Dad and the Spectrum

“Mrs. Stogner, is there any history in your family of behavioral disorders or anything else that you might want to include?” The doctor looked up at me and waited.

My then-husband cocked his head at me and asked, “What about your dad? Wasn’t he kind of weird?”

It was 2010 and we were sitting in a psychiatrist’s office, answering questions and filling out paperwork for a re-evaluation of our third child who had been previously diagnosed with autism. In case you didn’t know, behavioral and psychiatric evals are intensive, especially when children are involved. They require observations, mounds of paperwork to be filled out and loads of questions to be answered.

“Not really,” I said. “I mean, he would make odd noises sometimes, and mix up his words. He was really anti-social…” I trailed off and the doctor laughed.

“Well honey, that’s significant,” she chortled, writing some notes down on a pad. And that was when my brain started spinning.

My dad was always kind of an enigma. He was wicked smart. I always knew this, even growing up. He was always putting stuff together and taking it apart. He could do calculus in his head and used that ability in his profession as an electrical engineer. He became short-tempered with me when I couldn’t grasp algebra right away in the 7th grade. He would come home from work, crash in his easy chair and hide behind a newspaper while the tv was on. If you asked him a question, you got one of two answers: “Well” or “huh”. Sometimes, he did give the cop-out answer of “Go ask your mother” but most of the time, it was the first two.

My dad didn’t like being around people. Shallow conversation and inane social niceties eluded him, and so he avoided it all like the plague. On Saturdays and weeknights if he puttered around the house, he would drum on everything: tables and other surfaces, or his increasingly rounded stomach. He enjoyed acting silly around me and my brother, often mixing up his words. “Sleeping beauty” became “Beeping Sleuty” and so forth.

But with all this he was almost unapproachable. It was impossible for me, growing into adulthood, to go to him with any kind of problem or concern. He was remote and difficult to communicate with. And my mother was frustrated with him. I remember as a child hearing her tell stories about parties she used to have at her house and friends she would hang out with, and I always wondered what happened. Why did she marry my dad, who was the polar opposite of the lifestyle she described? She claimed he went along with it all until they got married and then put a stop to it. Perhaps that’s what happened. Or perhaps, like many people in love, she made him into what she wanted or needed him to be, in her head. Either way, their discord and discomfort grew into a huge, silent, unfordable chasm that resulted in their divorce my first year of college.

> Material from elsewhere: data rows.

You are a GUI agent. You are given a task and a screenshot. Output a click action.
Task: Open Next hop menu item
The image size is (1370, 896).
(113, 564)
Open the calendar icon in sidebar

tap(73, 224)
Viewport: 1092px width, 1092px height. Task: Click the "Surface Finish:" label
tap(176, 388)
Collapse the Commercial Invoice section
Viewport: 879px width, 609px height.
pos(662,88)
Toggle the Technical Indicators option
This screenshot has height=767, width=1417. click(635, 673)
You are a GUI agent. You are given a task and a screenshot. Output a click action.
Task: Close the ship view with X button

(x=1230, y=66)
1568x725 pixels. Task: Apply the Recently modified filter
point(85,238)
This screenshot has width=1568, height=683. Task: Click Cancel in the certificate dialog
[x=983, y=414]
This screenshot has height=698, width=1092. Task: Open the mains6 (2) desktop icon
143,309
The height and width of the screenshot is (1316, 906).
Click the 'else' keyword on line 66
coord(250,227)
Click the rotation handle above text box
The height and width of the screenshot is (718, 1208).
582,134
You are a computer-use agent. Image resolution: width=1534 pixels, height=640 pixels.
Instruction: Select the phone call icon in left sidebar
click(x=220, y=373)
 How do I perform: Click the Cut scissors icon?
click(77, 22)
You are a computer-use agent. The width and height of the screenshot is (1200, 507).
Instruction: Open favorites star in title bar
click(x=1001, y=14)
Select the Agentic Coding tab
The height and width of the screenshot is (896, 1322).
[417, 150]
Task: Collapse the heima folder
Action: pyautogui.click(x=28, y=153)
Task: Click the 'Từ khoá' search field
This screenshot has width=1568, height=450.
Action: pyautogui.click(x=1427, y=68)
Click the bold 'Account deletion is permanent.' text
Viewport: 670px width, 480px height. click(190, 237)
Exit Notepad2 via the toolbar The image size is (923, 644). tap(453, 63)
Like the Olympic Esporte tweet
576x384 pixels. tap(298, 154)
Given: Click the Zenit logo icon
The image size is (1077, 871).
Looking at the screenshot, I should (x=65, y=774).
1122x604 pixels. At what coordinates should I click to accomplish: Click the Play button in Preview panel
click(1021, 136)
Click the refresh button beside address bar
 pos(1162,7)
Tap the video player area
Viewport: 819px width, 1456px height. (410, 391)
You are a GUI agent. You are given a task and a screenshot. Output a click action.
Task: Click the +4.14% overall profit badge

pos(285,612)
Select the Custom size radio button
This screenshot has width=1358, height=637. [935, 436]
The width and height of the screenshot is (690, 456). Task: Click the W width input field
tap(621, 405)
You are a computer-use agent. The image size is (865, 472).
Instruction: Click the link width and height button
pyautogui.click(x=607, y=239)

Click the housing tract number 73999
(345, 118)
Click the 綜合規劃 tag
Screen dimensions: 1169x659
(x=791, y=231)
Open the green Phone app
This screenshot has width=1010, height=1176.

I was angry at him for a long time. In my mind he was the monster, he left my mother, and he was the cause of her dissatisfaction for many years. I built a lot of bad feelings toward my father because of this. He was flawed, he was broken, he was bad, he could have done better. He was the asshole I could never talk to and the neglectful prick who couldn’t deign to communicate with my own mother.

It never occurred to me that he couldn’t communicate. It never occurred to me that he might have felt depressed, or lost, because he had a disorder that at the time, no one understood. It never occurred to me that the problem wasn’t him at all, but the lack of a diagnosis for the spectrum he lived on.

We live in a world now that is full of awareness of so many issues. And if awareness is lacking, there is going to be a group out there that pushes it. Name an issue, there is an organization out there for, or against. My dad didn’t have that luxury. He was born in 1949, and shortly after that autism was called childhood schizophrenia and blamed on “refrigerator mothers”, or mothers who were cold and lacking in regular maternal instinct (thank you, Bruce Bettelheim). It wasn’t until 1980 that autism received a separate diagnosis as pervasive developmental disorder (PDD) and later in the 90’s the actual term “autism” would make its debut in the DSM. All of this is fact. Look it up. My point is that I never understood my dad at all, until that moment in that doctor’s office. We were there for a re-evaluation of my own son. And we got that. But that doctor gave me something else very valuable, and that was a deeper, greater understanding of my own father. As I read through all the questions I had to fill out and he came to mind on a great many of them, it all fell into place. The mixing of words. The social avoidance and lack of communication. The fidgeting and the vocal tics. The insanely brilliant mind and the inability to connect. Even the gut issues, which many people with autism suffer from. It all clicked, and I have spent many days since in the years after, trying to place myself in his shoes, wondering what it must have been like to work so hard for a family that didn’t comprehend what he needed, to live in a world that wasn’t built for him, to know something wasn’t working but to never understand what it was.

My father died 18 years ago from cancer of the bile duct. Before he died we did manage to become closer. We worked next door to each other in downtown Fort Worth for a brief time and had lunch together every day. On his deathbed he held my 3 month old son in his lap who would, six years later, shift restlessly in my lap while I filled out reams of paperwork so he could get services and help that he needed. Dad, if you’re reading this, I want you to know: I love you so much, and I see you now. I really, really see you, and I am aware.